*WHAT THE TASK ASKS*.
Please set down the data word for word; images do not go in the copy.

*EXTRACTED INFORMATION*.
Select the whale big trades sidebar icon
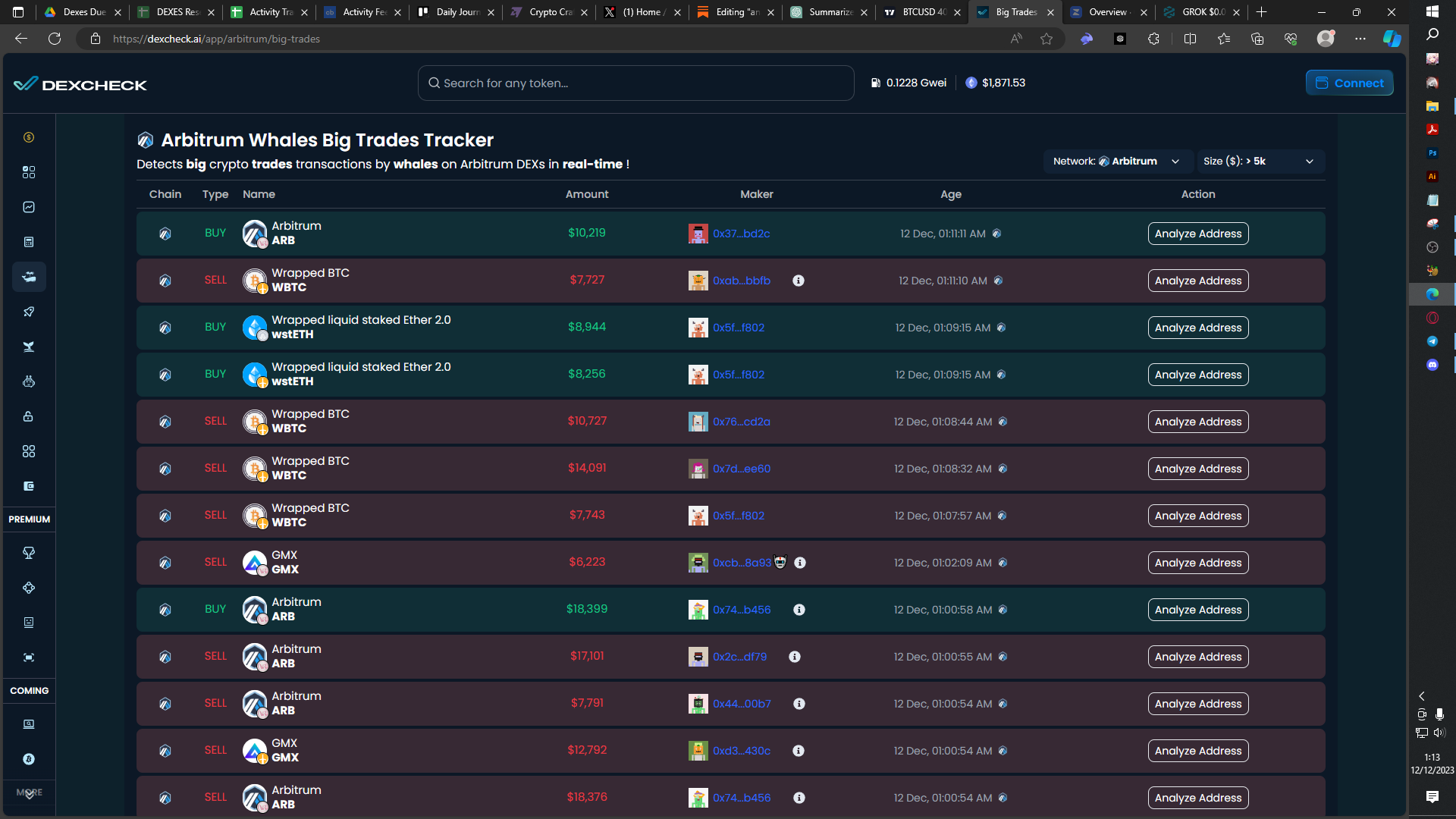coord(29,277)
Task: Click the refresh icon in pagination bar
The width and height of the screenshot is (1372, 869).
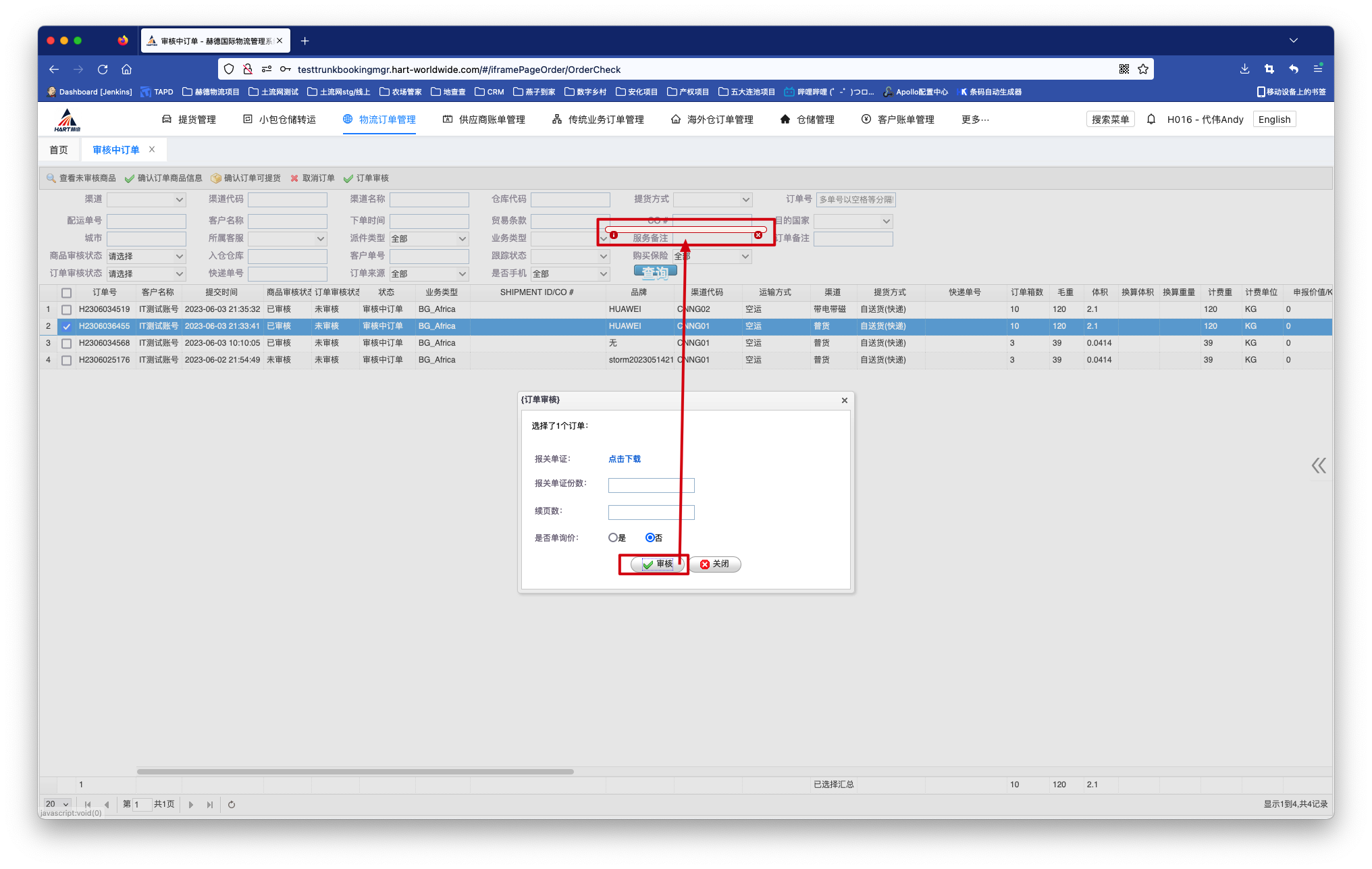Action: 232,804

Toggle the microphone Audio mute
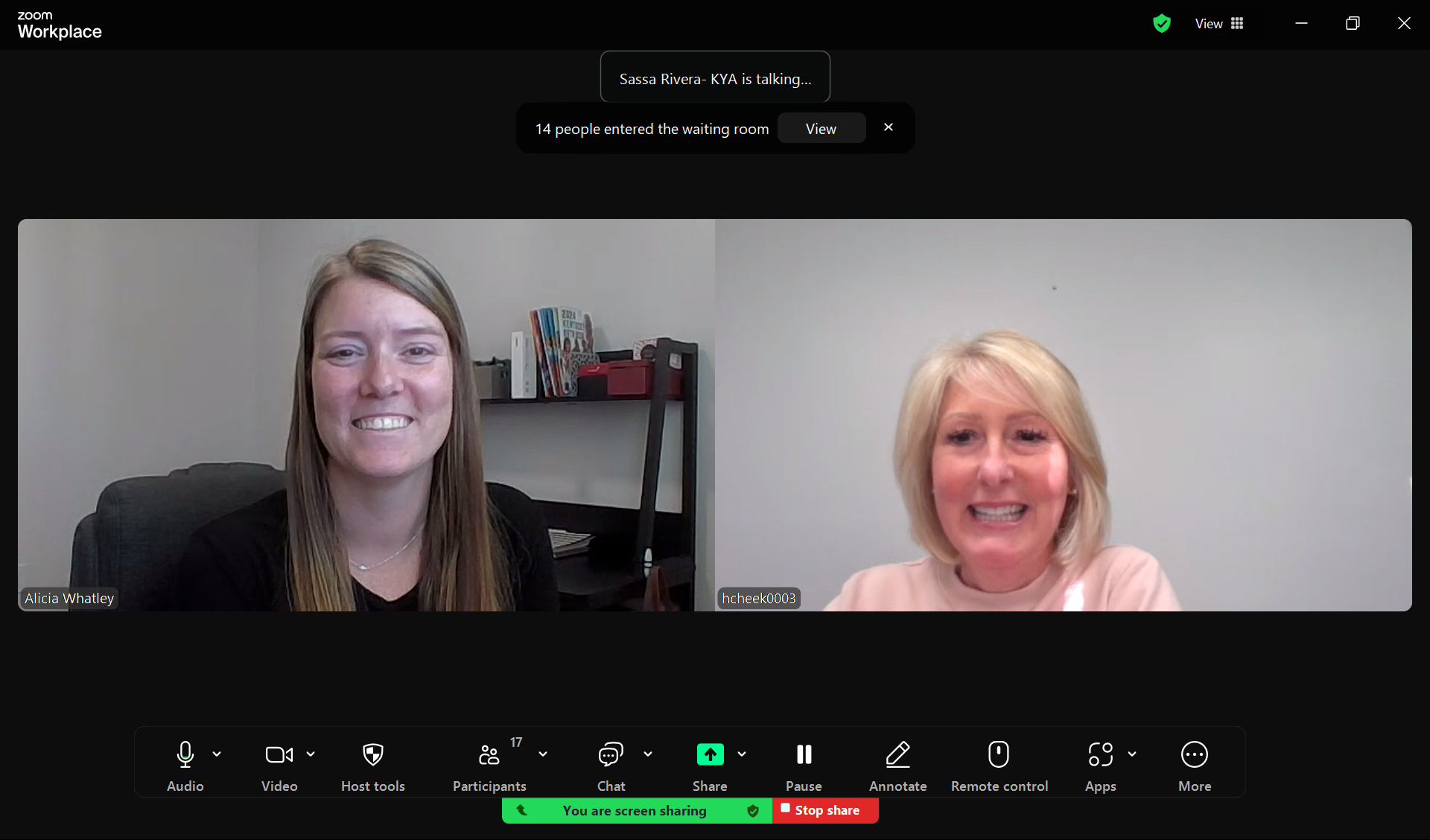coord(185,755)
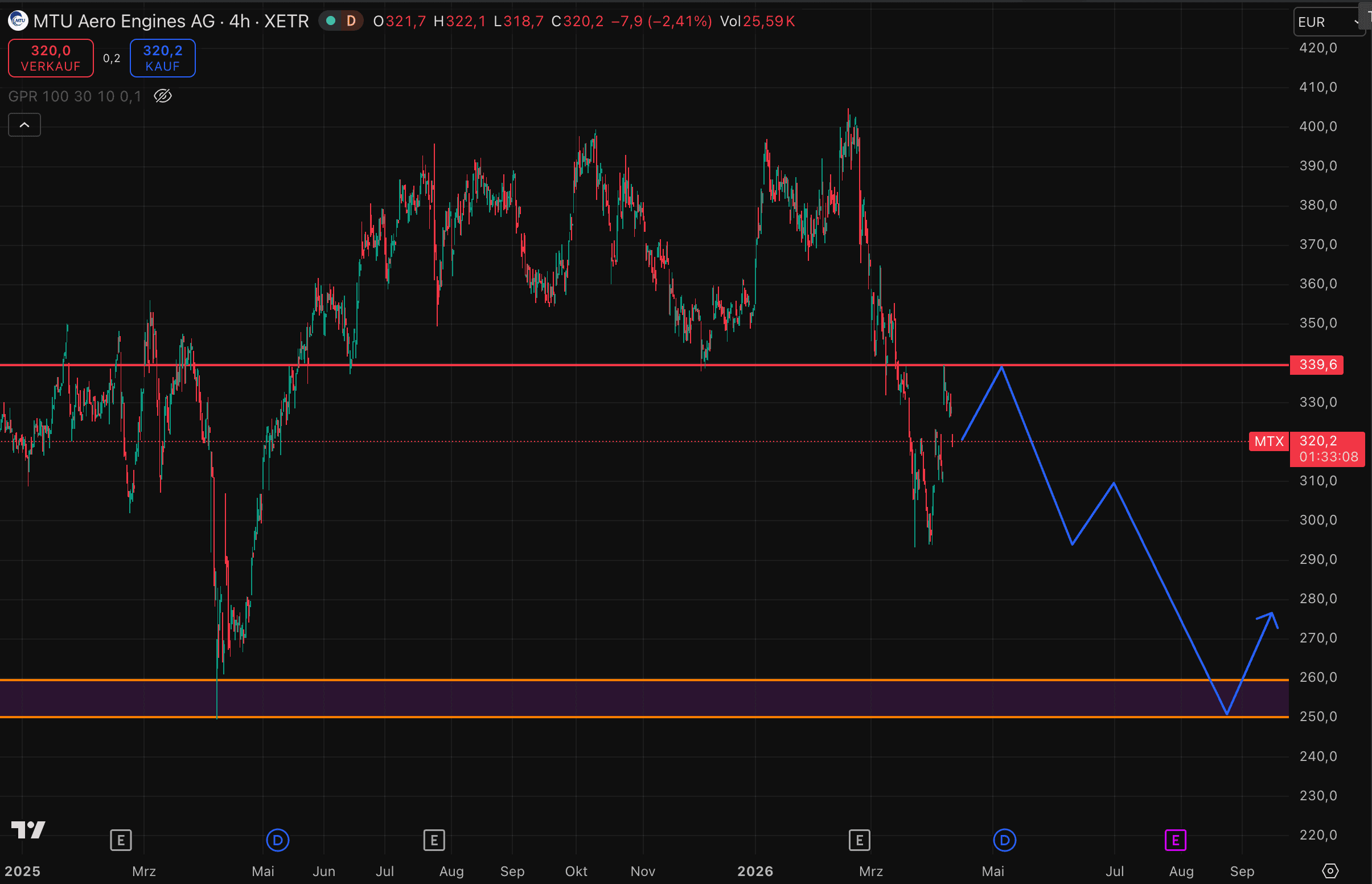The width and height of the screenshot is (1372, 884).
Task: Click the dividend D marker near Mai 2025
Action: coord(278,840)
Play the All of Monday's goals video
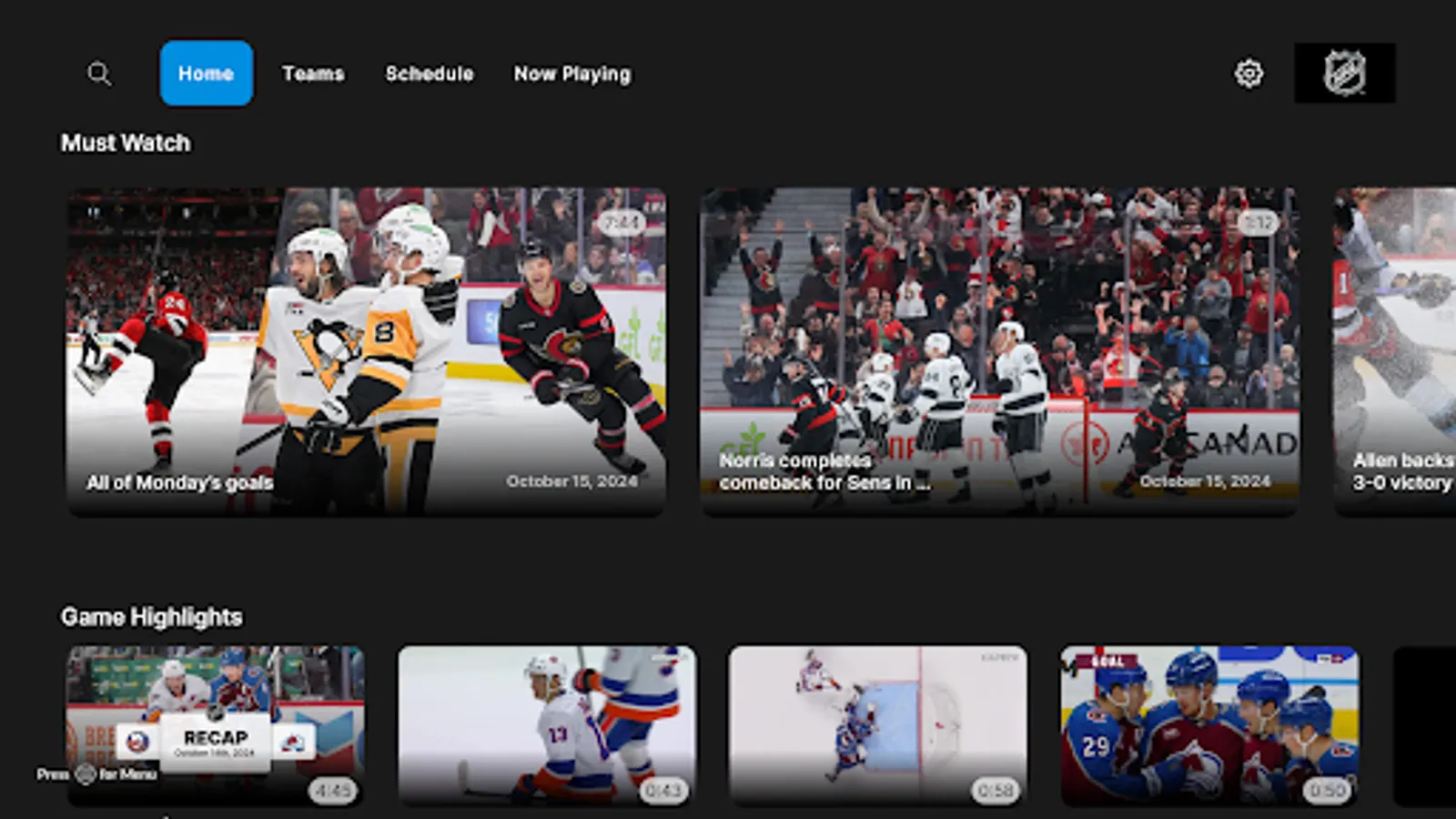Image resolution: width=1456 pixels, height=819 pixels. pyautogui.click(x=364, y=350)
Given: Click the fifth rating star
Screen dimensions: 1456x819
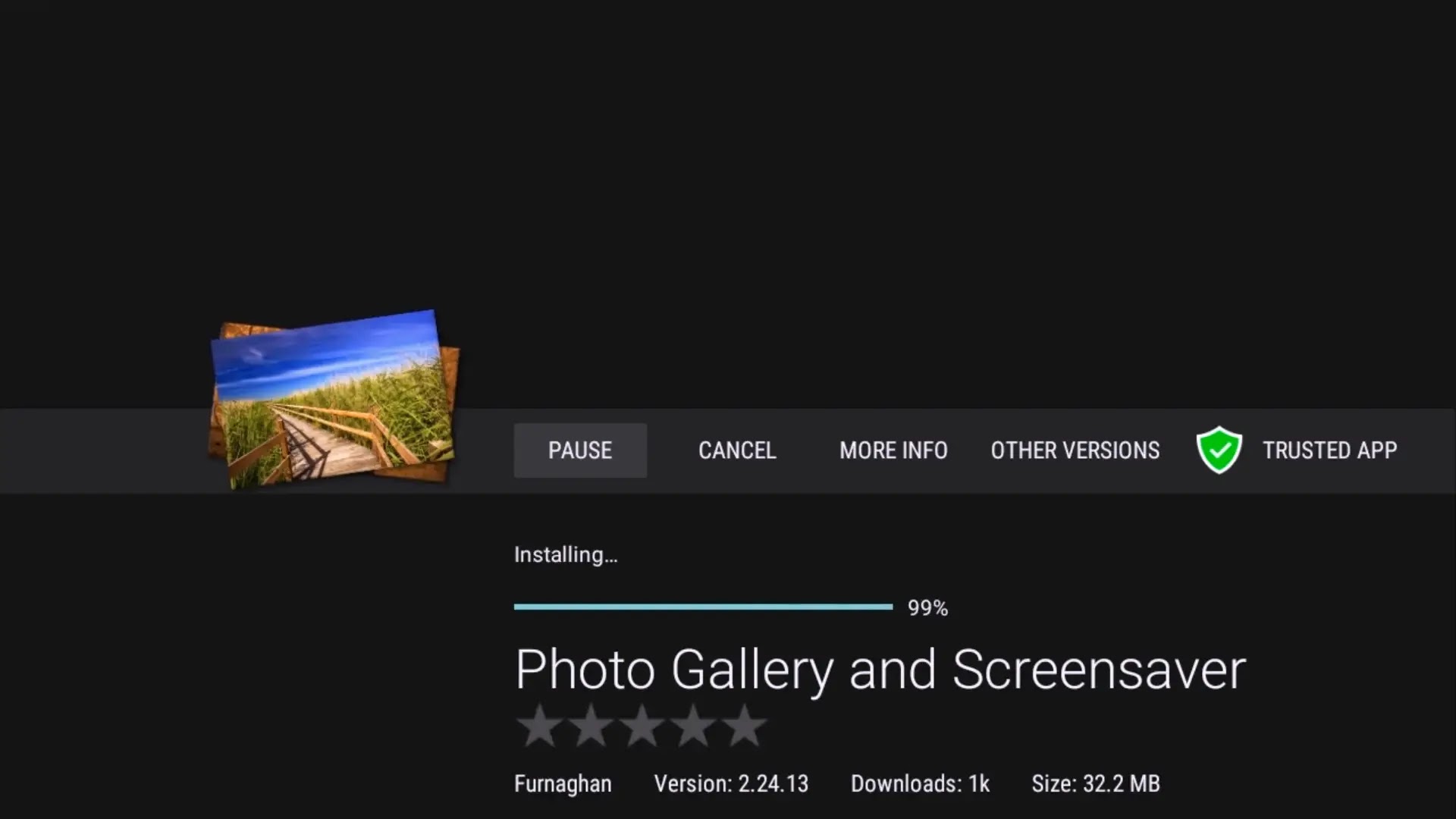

*RESULT BELOW*.
Select the whale big trades sidebar icon
coord(29,277)
Task: Click the refresh icon in pagination bar
The width and height of the screenshot is (1372, 869).
Action: 232,804

Toggle the microphone Audio mute
coord(185,755)
The width and height of the screenshot is (1372, 884).
Task: Click the dividend D marker near Mai 2025
Action: coord(278,840)
Play the All of Monday's goals video
Image resolution: width=1456 pixels, height=819 pixels. pyautogui.click(x=364, y=350)
Given: Click the fifth rating star
Screen dimensions: 1456x819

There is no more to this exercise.